Ghana, Politique

Ghana : Une fausse ambassade délivrait de « vrais visas » américains

View of the US flag raised over the US Embassy building in Havana on August 14, 2015, during US Secretary of State John Kerry's (out of frame) visit. The Marine guard of the newly reopened US embassy in Cuba raised the flag over the building Friday for the first time in 54 years, marking the end of the countries' Cold War standoff.
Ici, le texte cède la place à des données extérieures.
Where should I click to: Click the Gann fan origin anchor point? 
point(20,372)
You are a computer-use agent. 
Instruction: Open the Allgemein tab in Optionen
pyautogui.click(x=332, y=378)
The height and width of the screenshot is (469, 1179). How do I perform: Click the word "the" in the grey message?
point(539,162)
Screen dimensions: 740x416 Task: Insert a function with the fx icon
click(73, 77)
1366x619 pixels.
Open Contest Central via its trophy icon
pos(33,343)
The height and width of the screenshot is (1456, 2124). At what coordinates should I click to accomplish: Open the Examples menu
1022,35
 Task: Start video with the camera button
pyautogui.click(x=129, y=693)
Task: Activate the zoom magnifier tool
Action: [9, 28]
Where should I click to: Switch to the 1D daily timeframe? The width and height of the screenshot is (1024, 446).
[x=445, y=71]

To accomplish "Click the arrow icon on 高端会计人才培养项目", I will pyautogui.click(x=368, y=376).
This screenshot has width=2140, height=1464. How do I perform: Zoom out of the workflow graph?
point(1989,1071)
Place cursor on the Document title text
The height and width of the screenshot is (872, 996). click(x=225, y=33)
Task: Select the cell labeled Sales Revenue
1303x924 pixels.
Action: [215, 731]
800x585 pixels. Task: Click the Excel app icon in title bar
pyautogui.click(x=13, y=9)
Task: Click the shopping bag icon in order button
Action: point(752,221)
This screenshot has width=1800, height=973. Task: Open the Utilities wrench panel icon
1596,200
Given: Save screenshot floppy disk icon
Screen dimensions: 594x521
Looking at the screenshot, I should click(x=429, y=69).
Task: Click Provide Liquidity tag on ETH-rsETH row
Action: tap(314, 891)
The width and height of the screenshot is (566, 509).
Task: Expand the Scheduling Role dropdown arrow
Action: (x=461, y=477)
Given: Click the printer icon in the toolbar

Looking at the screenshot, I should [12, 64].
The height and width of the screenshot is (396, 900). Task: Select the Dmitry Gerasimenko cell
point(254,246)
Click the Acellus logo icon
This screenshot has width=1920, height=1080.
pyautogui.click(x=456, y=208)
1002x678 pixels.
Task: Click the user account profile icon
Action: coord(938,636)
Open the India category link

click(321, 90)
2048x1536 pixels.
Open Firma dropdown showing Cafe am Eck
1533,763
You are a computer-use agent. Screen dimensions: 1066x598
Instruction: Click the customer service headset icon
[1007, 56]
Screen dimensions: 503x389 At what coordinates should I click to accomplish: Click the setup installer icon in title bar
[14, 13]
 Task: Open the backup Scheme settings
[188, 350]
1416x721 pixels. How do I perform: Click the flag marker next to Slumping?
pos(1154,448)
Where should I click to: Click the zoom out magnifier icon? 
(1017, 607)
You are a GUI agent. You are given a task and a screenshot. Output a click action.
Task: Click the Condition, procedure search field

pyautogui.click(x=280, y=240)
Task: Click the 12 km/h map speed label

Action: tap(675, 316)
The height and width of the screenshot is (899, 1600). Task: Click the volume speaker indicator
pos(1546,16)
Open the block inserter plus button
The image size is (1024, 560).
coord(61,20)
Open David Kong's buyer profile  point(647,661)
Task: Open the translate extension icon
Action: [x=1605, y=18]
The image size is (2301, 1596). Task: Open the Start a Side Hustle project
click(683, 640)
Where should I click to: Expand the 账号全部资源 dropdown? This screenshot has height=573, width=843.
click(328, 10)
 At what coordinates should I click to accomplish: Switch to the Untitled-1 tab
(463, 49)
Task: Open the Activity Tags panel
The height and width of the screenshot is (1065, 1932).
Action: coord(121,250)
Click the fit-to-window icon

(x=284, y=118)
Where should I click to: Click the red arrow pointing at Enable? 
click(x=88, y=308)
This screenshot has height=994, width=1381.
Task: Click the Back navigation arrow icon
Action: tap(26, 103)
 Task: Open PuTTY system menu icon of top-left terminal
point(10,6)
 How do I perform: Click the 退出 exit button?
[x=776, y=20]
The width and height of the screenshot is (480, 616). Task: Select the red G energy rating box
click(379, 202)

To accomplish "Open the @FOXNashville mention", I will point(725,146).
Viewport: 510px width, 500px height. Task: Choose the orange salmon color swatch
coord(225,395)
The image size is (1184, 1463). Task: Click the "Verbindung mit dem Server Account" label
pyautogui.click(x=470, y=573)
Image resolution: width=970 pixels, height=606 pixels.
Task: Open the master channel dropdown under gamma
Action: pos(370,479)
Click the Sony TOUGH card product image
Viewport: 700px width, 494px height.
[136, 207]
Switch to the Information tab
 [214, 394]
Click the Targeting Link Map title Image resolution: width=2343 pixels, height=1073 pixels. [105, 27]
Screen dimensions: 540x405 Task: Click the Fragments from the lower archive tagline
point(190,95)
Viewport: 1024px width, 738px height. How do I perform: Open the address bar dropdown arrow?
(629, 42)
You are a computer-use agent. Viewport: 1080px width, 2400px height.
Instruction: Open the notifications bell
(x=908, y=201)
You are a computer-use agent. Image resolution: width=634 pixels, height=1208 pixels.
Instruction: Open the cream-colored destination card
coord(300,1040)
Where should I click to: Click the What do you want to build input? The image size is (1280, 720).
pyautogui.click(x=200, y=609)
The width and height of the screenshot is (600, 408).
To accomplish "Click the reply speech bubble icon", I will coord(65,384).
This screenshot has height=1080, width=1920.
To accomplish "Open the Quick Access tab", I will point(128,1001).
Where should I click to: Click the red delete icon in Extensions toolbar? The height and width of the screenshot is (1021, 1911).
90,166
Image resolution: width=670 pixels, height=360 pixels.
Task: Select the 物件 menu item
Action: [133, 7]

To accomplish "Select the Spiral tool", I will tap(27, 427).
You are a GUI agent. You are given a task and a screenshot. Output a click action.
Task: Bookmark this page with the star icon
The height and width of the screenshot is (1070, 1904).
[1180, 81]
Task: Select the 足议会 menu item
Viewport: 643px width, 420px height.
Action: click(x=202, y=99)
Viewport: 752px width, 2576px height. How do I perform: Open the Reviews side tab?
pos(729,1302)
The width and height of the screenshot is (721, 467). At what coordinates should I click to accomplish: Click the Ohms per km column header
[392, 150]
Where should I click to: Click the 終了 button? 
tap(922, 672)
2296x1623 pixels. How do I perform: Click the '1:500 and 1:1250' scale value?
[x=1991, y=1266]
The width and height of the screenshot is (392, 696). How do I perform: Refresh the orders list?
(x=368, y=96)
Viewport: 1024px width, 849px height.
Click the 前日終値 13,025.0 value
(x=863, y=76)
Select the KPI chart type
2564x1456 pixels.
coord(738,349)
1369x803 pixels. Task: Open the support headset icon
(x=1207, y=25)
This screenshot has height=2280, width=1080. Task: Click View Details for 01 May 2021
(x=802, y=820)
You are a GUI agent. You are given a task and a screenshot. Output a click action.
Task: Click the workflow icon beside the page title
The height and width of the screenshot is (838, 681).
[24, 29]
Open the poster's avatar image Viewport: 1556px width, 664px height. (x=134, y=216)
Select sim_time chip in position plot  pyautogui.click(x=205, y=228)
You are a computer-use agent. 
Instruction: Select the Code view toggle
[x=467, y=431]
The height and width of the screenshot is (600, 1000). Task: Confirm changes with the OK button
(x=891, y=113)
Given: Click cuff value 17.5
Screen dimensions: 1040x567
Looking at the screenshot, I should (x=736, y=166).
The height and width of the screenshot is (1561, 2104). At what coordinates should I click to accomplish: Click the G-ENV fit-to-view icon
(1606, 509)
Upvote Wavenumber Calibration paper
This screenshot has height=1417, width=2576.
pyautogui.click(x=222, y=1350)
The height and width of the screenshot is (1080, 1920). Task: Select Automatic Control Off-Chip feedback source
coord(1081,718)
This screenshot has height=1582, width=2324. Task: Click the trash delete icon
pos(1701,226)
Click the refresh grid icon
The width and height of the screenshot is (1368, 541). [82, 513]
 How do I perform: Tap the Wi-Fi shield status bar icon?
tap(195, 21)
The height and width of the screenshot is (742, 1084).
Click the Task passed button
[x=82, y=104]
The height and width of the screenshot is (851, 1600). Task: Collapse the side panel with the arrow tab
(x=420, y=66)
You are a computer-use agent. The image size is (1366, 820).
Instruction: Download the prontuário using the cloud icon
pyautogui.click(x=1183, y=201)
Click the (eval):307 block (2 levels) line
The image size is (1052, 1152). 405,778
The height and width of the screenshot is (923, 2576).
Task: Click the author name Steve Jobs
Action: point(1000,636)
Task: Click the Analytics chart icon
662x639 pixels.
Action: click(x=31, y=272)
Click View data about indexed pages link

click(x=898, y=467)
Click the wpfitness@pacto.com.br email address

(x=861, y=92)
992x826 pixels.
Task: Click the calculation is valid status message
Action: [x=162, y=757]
AFP PHOTO/STR

Dix ans, voilà le temps qu’il a fallu aux autorités ghanéennes pour découvrir les activités frauduleuses d’une fausse ambassade des Etats-Unis à Accra, la capitale.

Dans un communiqué du département d’Etat américain, il ressort qu’un réseau criminel y délivrait des « visas authentiques », mais obtenus illégalement.

Derrière cette arnaque de grande ampleur, souligne le communiqué, « des individus appartenant au crime organisé ghanéen et turc, et un avocat ghanéen au fait du Code pénal et de la législation sur l’immigration ».
A signaler que l’ambassade fantoche menait ses activités dans un bâtiment rose passablement délabré, sur lequel flottait un drapeau américain. A l’intérieur était accroché un portrait du président Barack Obama. Le service des visas ouvrait au public trois matins par semaine, uniquement sur rendez-vous.

La véritable ambassade des Etats-Unis se trouve, elle, à l’intérieur d’un complexe bien gardé situé à Cantonments, l’un des quartiers les plus chics de la capitale.

Des Turcs parlant anglais et néerlandais se faisaient passer pour des agents consulaires. Au cours de l’enquête, les autorités ont découvert qu’une fausse ambassade des Pays-Bas a également été ouverte.

Le gang délivrait des visas américains authentiques mais obtenus frauduleusement, ainsi que de faux papiers d’identité, dont des extraits de naissance, au prix de 6 000 dollars pièce (5 640 euros).

Au cours des perquisitions, qui ont débouché sur plusieurs arrestations, les autorités ont saisi de faux visas indiens, sud-africains mais aussi de pays de l’espace Schengen, et 150 passeports de dix pays, de même qu’un ordinateur portable et des smart phones.

Le département d’Etat ne dit pas comment le gang s’était procuré de vrais visas américains, vierges. Il ne précise pas non plus combien de personnes ont pu pénétrer illégalement aux Etats-Unis et dans d’autres pays en recourant à des visas délivrés par ce gang, qui distribuait des pots-de-vin pour pouvoir opérer en toute impunité.

Les autorités américaines ont été averties du subterfuge par un renseignement et ont réuni des détectives, dont des inspecteurs de police ghanéens, pour démanteler le réseau criminel.